--- start of Records supplied ---

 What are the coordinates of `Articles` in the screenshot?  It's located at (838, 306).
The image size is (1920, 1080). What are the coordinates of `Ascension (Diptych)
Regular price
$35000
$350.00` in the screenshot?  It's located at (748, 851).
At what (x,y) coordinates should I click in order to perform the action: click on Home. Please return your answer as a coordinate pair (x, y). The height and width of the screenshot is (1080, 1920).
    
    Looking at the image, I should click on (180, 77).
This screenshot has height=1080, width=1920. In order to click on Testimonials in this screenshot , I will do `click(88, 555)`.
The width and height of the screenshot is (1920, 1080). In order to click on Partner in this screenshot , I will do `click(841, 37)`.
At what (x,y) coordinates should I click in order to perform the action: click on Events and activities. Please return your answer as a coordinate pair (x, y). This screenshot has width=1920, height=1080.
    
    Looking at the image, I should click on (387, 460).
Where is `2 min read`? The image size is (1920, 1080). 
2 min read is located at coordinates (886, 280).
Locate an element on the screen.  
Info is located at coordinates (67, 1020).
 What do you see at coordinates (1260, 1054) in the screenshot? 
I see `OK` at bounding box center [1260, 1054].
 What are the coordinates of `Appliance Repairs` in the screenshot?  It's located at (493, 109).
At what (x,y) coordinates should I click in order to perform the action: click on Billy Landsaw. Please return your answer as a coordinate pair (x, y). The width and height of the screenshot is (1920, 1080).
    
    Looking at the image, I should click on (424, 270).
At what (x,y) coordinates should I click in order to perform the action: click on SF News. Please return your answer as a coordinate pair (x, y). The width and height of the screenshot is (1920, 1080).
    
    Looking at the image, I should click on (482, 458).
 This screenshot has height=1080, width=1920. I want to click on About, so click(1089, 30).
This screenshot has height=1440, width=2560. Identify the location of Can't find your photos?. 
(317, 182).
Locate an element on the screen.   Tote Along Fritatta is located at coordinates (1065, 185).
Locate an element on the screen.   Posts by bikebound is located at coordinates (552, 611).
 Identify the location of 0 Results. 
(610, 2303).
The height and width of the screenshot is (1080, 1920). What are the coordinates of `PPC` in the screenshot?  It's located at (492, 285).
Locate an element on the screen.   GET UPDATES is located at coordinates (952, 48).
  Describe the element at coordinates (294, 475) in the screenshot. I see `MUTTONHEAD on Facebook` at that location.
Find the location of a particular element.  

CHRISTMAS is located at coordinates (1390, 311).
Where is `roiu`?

--- end of Records supplied ---

# Written instruction:
Copy the data word for word, from the start through the line containing "coordinates (552, 611).".

# Complete answer:
 What are the coordinates of `Articles` in the screenshot?  It's located at (838, 306).
The image size is (1920, 1080). What are the coordinates of `Ascension (Diptych)
Regular price
$35000
$350.00` in the screenshot?  It's located at (748, 851).
At what (x,y) coordinates should I click in order to perform the action: click on Home. Please return your answer as a coordinate pair (x, y). The height and width of the screenshot is (1080, 1920).
    
    Looking at the image, I should click on (180, 77).
This screenshot has height=1080, width=1920. In order to click on Testimonials in this screenshot , I will do `click(88, 555)`.
The width and height of the screenshot is (1920, 1080). In order to click on Partner in this screenshot , I will do `click(841, 37)`.
At what (x,y) coordinates should I click in order to perform the action: click on Events and activities. Please return your answer as a coordinate pair (x, y). This screenshot has width=1920, height=1080.
    
    Looking at the image, I should click on (387, 460).
Where is `2 min read`? The image size is (1920, 1080). 
2 min read is located at coordinates (886, 280).
Locate an element on the screen.  
Info is located at coordinates (67, 1020).
 What do you see at coordinates (1260, 1054) in the screenshot? 
I see `OK` at bounding box center [1260, 1054].
 What are the coordinates of `Appliance Repairs` in the screenshot?  It's located at (493, 109).
At what (x,y) coordinates should I click in order to perform the action: click on Billy Landsaw. Please return your answer as a coordinate pair (x, y). The width and height of the screenshot is (1920, 1080).
    
    Looking at the image, I should click on (424, 270).
At what (x,y) coordinates should I click in order to perform the action: click on SF News. Please return your answer as a coordinate pair (x, y). The width and height of the screenshot is (1920, 1080).
    
    Looking at the image, I should click on (482, 458).
 This screenshot has height=1080, width=1920. I want to click on About, so click(1089, 30).
This screenshot has height=1440, width=2560. Identify the location of Can't find your photos?. 
(317, 182).
Locate an element on the screen.   Tote Along Fritatta is located at coordinates (1065, 185).
Locate an element on the screen.   Posts by bikebound is located at coordinates (552, 611).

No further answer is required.